Wrong again. CSR is largely focused on supporting the community that a company functions in. Purpose goes beyond that to cover all stakeholders of a company, including, but not limited to the community. For many companies CSR is about compensating for issues created by core business activity while purpose is seen as creating positive effects from core businesses activity. Typically, CSR looks backwards, reporting on what a business has done to contribute to society. On the other hand, purpose looks forward. Like ESG, CSR also follows a mandate in India. Under the Companies Act 2013, companies of a certain turnover and profitability have to spend 2% of their average net profit for the preceding three years on CSR.
Cause and Movement Marketing
Movement Marketing involves aligning a brand with a social or cultural movement. Examples include Nike’s campaign around NFL player Colin Kaepernick who took the knee during the American national anthem in support of the Black Lives Matter movement. An example closer to shore is Tata Tea’s ‘Jaago Re’ campaign that encouraged raising voter awareness before elections. Movement marketing aims to build brand affinity and loyalty by tapping into consumers’ passions and values. The campaigns often involve creating content that encourages them to act.
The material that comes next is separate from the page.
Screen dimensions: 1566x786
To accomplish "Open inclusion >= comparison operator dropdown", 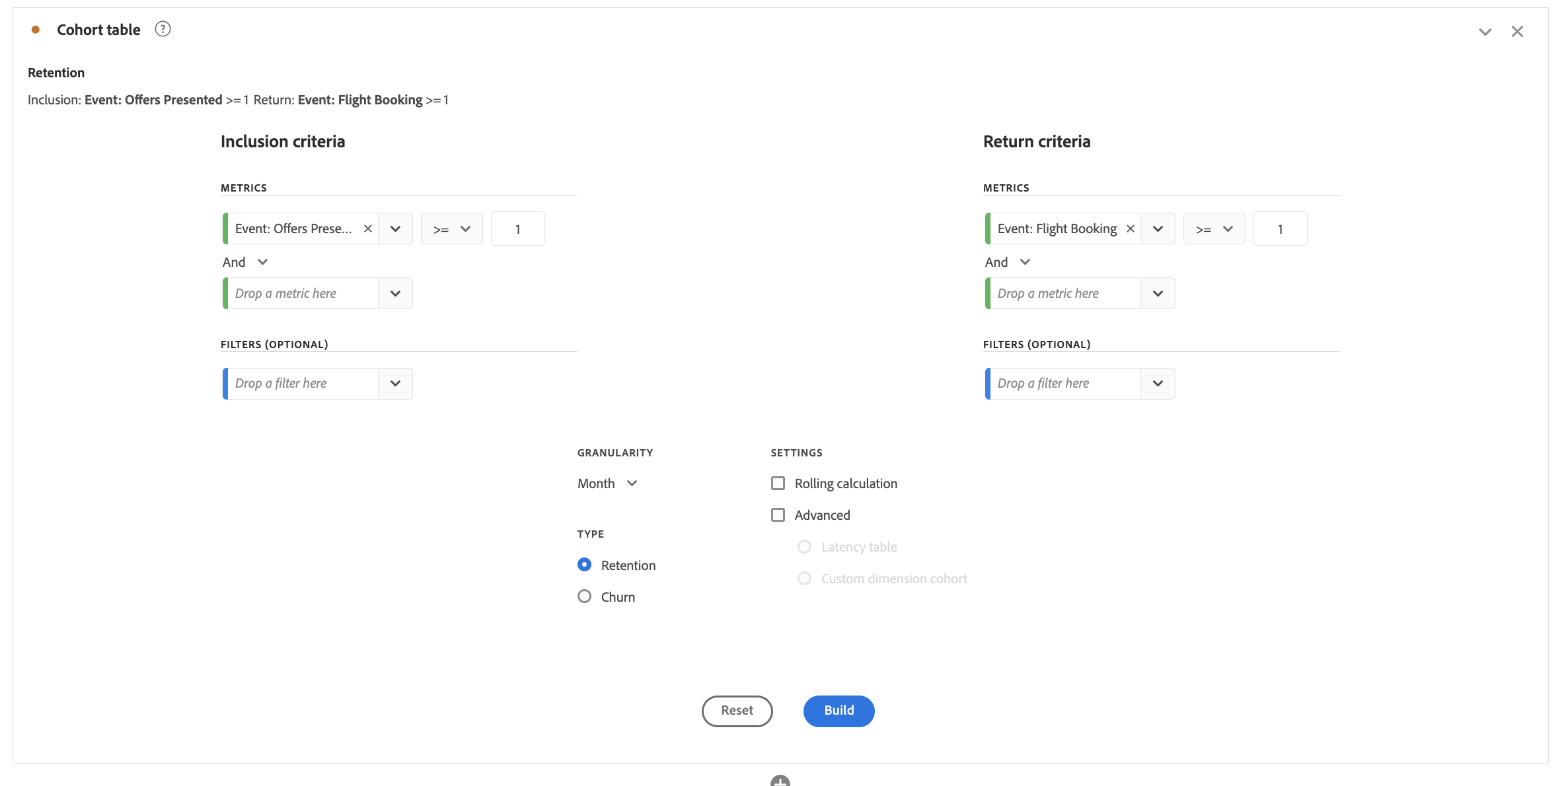I will [452, 229].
Cause marketing, on the other hand, involves a company partnering with a non-profit organisation or cause to promote its products or services. It is usually a for-profit initiative, though often includes donating a portion of profits to the cause or encouraging consumers to donate.
Though all these terms are about promoting social and environmental sustainability by businesses, they differ in their focus and approach. Each approach has its benefits and challenges. Purpose can help a company connect with consumers on a deeper level and differentiate itself from competitors, but it can also be challenging to define and communicate effectively. ESG and CSR come with the onerous task of compliance and reporting. Movement marketing can help a company build brand affinity and loyalty, but it can backfire if not done authentically. Similarly, cause marketing can help a company support a cause it cares about and build its reputation, but it can also be seen as opportunistic if not done sincerely.
In the rapidly changing world that organisations today operate in, where their stakeholders’ behaviours are in constant flux, purpose can be a North Star. CSR, ESG, and all the others can feed into it, helping to bring it alive for different stakeholders. Purpose sits above everything else.